Si le gouvernement Trump commence comme ça, qui l’empêchera d’imposer l’enseignement du créationnisme dans les écoles américaines? (La plus que probable future ministre de l’éducation US est  Betsy DeVos, femme de Dick DeVos, un milliardaire connu pour sa philanthropie: il donne chaque année de grosses sommes à des associations… Chrétiennes conservatrices).

C’est pour ça que ce décret sur l’avortement est inquiétant. Mesdames et messieurs les féministes (dont je suis), excusez-moi, mais on parlera du nombril des femmes plus tard. C’est le contrôle qu’ont les chrétiens sur le pays le plus puissant de la planète qui devrait nous inquiéter.

Et ce sera aussi vrai en Europe quand ça nous tombera dessus. Voilà des mois maintenant qu’on tire à boulet rouge sur les religions au moindre soubresaut, et pour une fois qu’il y a réellement danger, l’ensemble de la presse et des réseaux sociaux semblent ne pas le comprendre. Ou alors c’est juste moi qui suis con, c’est possible.

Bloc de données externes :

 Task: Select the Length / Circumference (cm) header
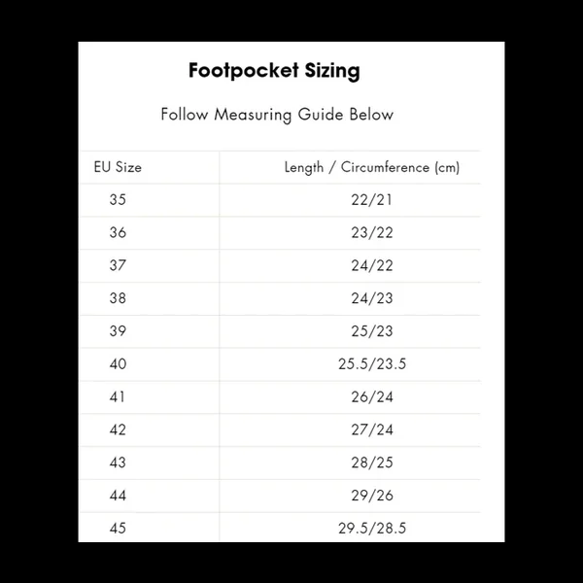(x=371, y=167)
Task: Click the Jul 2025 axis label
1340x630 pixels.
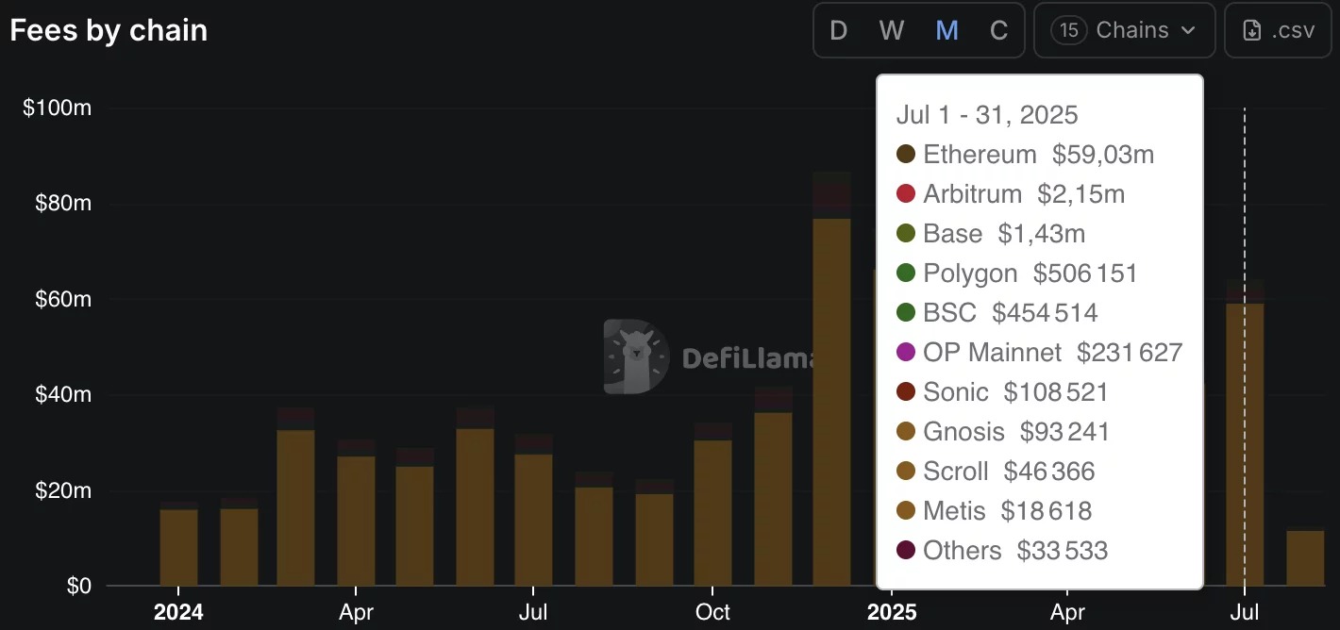Action: 1245,612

Mais de mon point de vue, c’est le principe même de la laïcité qui est en péril. C’est bien plus grave que n’importe quelle crèche dans une mairie, ou que les menus hallals dans les écoles. Si l’Europe se laisser aller dans les élections des années à venir et laisse passer ça comme les USA viennent de le faire, c’est au retour d’un véritable obscurantisme qu’il va falloir s’attendre.